I was lucky enough last week to visit the TarraWarra Biennial exhibition 2023. a prestige art venue in the countryside near Melbourne in Australia. The biennale title is a Samoan proverb which translates as – ‘the canoe obeys the wind’.

The curator’s notes say “this proverb calls attention to the contemporary revival of Great Ocean celestial navigation practices which have been accompanied by waves of renewal of language, thought, movement and relationships.’
The exhibition, which opened on 1 April, is excellent, merging modern and traditional art practices to show how ancient cultures and their environments are struggling to survive.
By coincidence, just before we left for Australia I went to a seminar on traditional Pacific navigation organised by the Royal Institute of Navigation and the National Maritime Museum in Greenwich, London.

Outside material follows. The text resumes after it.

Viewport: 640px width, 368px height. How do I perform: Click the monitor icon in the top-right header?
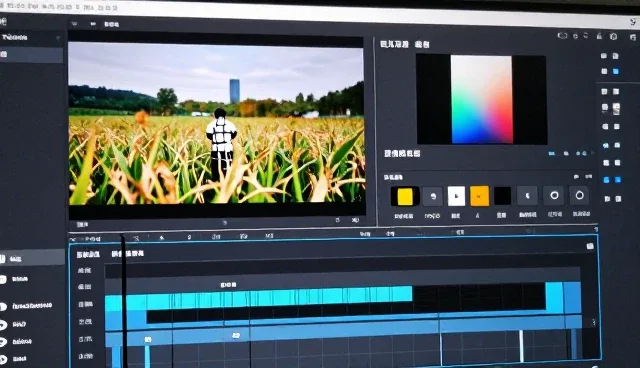(562, 36)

The theme was essentially the same, but it approached the issue in a direct, practical sense: traditional navigators from several Pacific nations described their attempts to set up or maintain schools to teach and preserve the ancient methods.


The seminar was introduced by Dr Marianne (Mimi) George, who sailed for 15 years with David Lewis, author of the best known book on Pacific Navigation, We the Navigators. He reconstructed Hawaian and Tahitian methods, showing how they could have navigated with the stars, in ways just about decipherable to anyone who can use a sextant.

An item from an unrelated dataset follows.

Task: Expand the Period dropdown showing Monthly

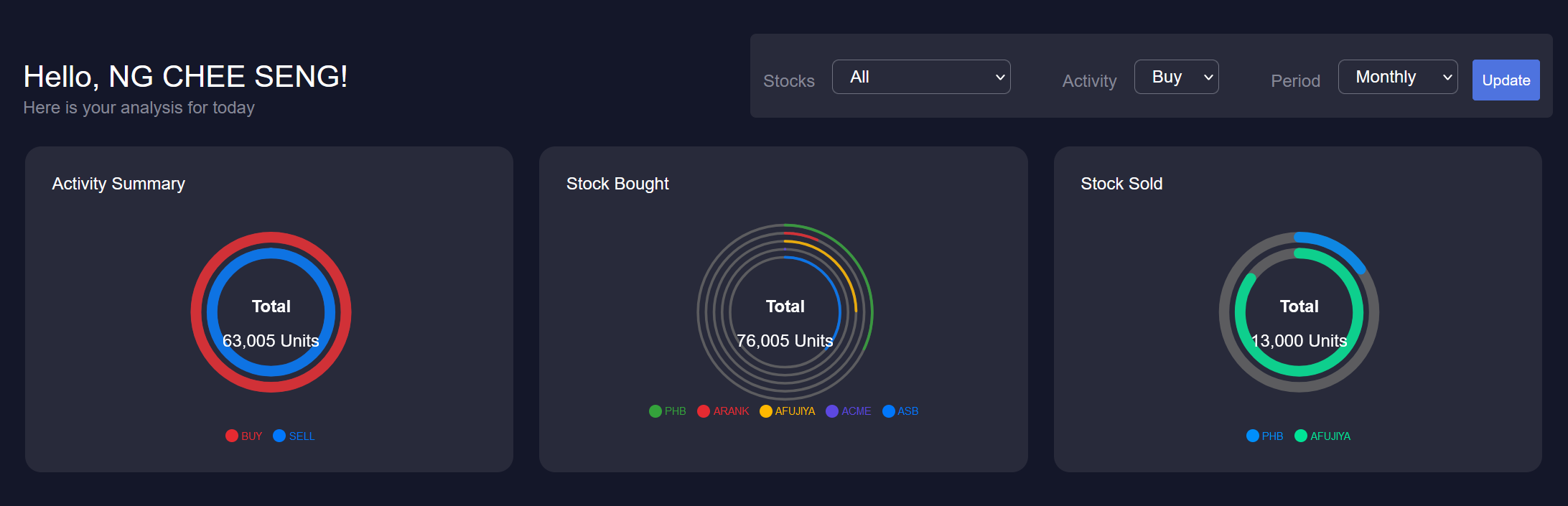Action: click(x=1397, y=77)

This rebutted several hundred years of claims that the polynesians only found their Pacific islands by accident as they were blown randomly across the Pacific, implying many were lost.

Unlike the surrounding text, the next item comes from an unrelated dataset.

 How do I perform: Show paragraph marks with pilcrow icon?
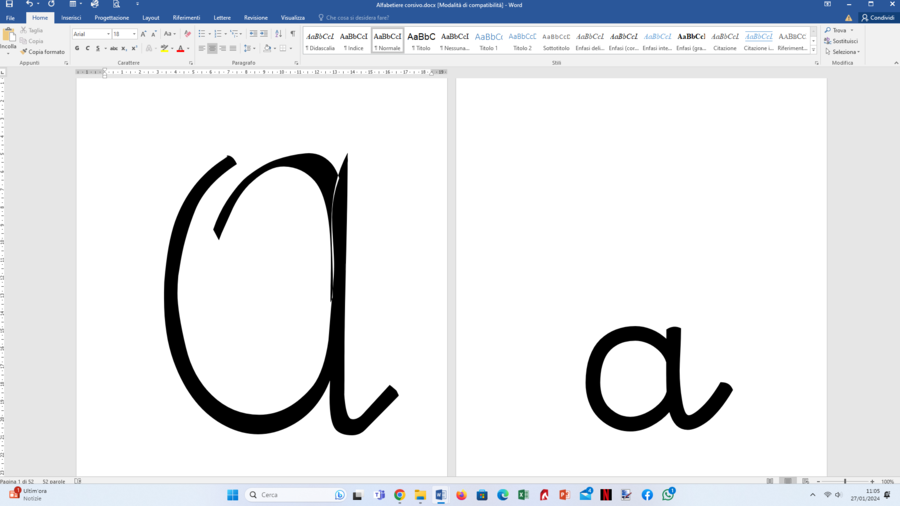[x=293, y=34]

But research has moved on. Mimi described this Hawaian-based research as a planetarium system, using modern knowledge to reconstruct a method of navigation that had been lost in Tahiti and Hawaii. There were no navigating elders to learn from.
Mimi translated and explained We the Navigators to the late Koloso Kahia Kaveia, founder of the Vaka Taumako Project in the Solomon Islands. He was a navigator from one of the rare Pacific societies that had preserved its knowledge of navigation by handing it down through the generations to modern times. Taumako is a small island, with no electric or phone services, and no roads, harbour or airstrip.
In response to Lewis’s book, Kaveia asked Mimi: “Would you like to know how we really navigate?” It seems that was something of a bombshell in a traditional navigation world heavily influenced by We the Navigators.
A whole new world of complexity opened up for research, starting with the 32 points of the wind compass – you do not make a voyage until the wind is in the right position, which seems rather basic – but there’s much more to wind knowledge than that, and it is only part of the story.
The rise and set of stars and the sun still play an important role but as one part of a much more complex and holistic system, which includes knowledge of currents and plant and animal life in the sea.
Mimi has recently published in the RIN quarterly a fascinating account of yet another technique, the use of interference patterns in long-distance swells when they near groups or pairs of islands. These can give quite precise indications of the routes between the islands.
In Greenwich we heard from practising Pacific navigators including Captain Luke Vaikawi, director of the Taumako project, Mario Jacob Benito, who is trying to revive traditional boatbuilding and navigation in the Northern Marianas, and Sanakoli John from Pasana in the Solomons, who has navigated a traditional canoe 6300 km round Papua New Guinea, and who is also teaching traditional methods. Another Solomon Islander talked about the spiritual background of the navigators’ island world.
We heard about the construction process for traditional outriggers, all made from materials close to hand, including woven sails, and about the marvellous sailing qualities of the triangular rig, which is highly efficient to windward.